投資理論を少し勉強すると、必ず出てくるのが「自分のリスク許容度に合った投資をしましょう」という言葉です。リスクを取れる人は高リスクの資産(株とか)、取りたくない人は低リスクの資産(債券とか)を多めに入れよう、という話なのですが、これってどうやって測ったらいんのでしょうか。
リスク許容度の測り方
お金の話をしていて、リスクという言葉に出くわしたときに頭に浮かぶ言葉はつぎのうちのどれですか?
A 危ない
B 不確か
C チャンス
D スリル
こういうのを見るとブチ切れそうになる。こんな質問なんかでリスク回避度の数字1個、ましては株の投資割合にたどり着こうなんてヴァッカじゃないの。
よくある、質問に答えるとリスク許容度が分かりますというモデルを「バカじゃないの」と一蹴するのは、『ライフサイクル投資術』を書いたイアン・エアーズです。

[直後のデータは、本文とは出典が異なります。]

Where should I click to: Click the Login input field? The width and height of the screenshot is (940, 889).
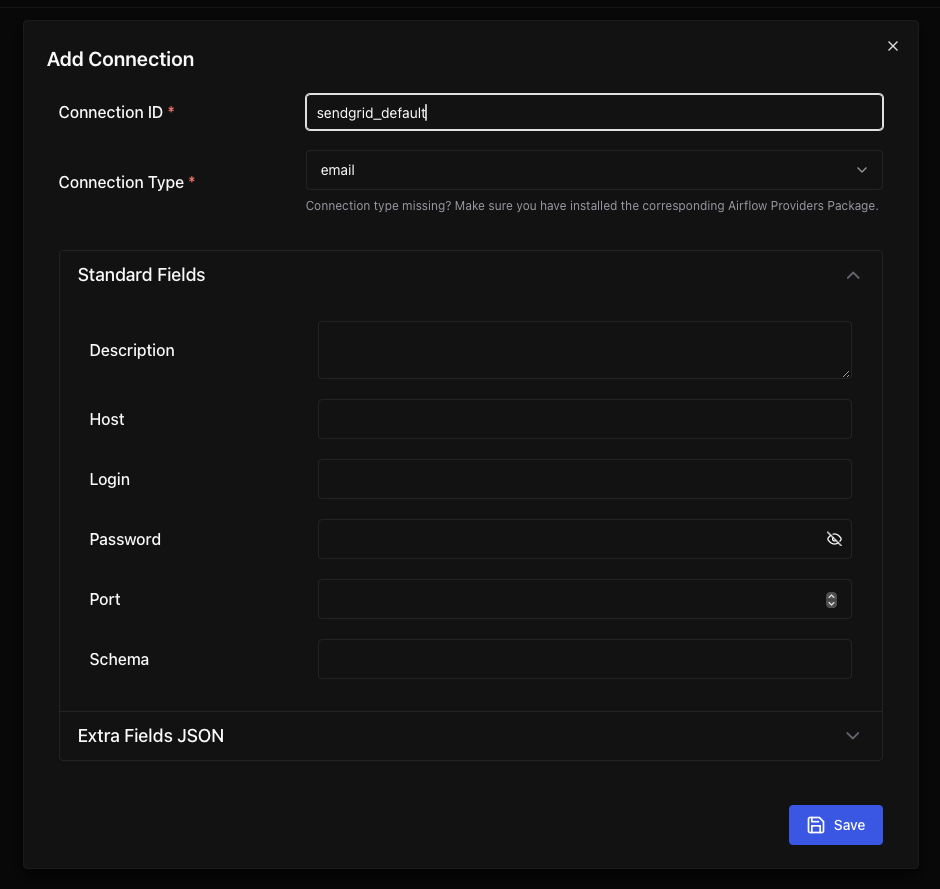pos(584,479)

ではどうやってリスク許容度を測るのか。リスク許容度は「相対リスク回避度」Relative Risk Aversion:RRAと呼ばれ、概念的には次のような質問で測れます。
転職のチャンスが舞い降りた。同じくらいいい仕事で、しかもお給料は50%の確率で2倍、50%の確率で3分の2になる。さて、あなたは転職しますか?
この条件で転職する人のRRAは2より下、転職しない人のRRAは2より上です。RRAが低いほど、リスク回避度は低くなり、50%の確率で給料が半分になるという場合でも、転職するという場合、リスク回避度(RRA)は1より下になります。
リスクに関心がない人のRRAはゼロ。平均で儲かるなら、喜んでどんな大博打でも打つという人ですね。要するに、この質問は次のようなことを表しています。
一家の収入のうち、最大でどれだけをリスクにさらしても、50%の確率で収入が2倍になるチャンスをつかみにいくかが分かれば、RRAが分かる 。
この質問をたくさんの人にしたところ、その比率は次のようになったということです。収入の50%をリスクにさらしても(つまり半分になる可能性がある)、収入が2倍になるチャンスを取りたいと思う人は1割ちょっとだということです*1。
- 3.76以上 64.6%
- 2〜3.76 11.4%
- 1〜2 10.9%
- 1以下 12.8%
6割以上の人は、収入の20%でもリスクにさらしたくない(RRA=3.76以上)と答えています。この期待値を計算すると、(2+0.8)÷2で1.4となり、十分に高い期待値ですね。意外にみんな保守的です。
RRAから株式投資比率を計算する
次に、このRRAを使って、投資する際の株式比率を算出します。
転職の質問でご自身のRRAが分かるなら、そのRRAを次の式に入れる。そうすればライフサイクル投資戦略の聖杯、ご自分のサミュエルソンの割合、というかそのためのたたき台が計算できる。
サミュエルソンの割合 = 1.58 / RRA
この単純な公式は、あなたの相対リスク回避度が2なら、あなたは総資産の79%を株に投資したいはずですよ、と言っている。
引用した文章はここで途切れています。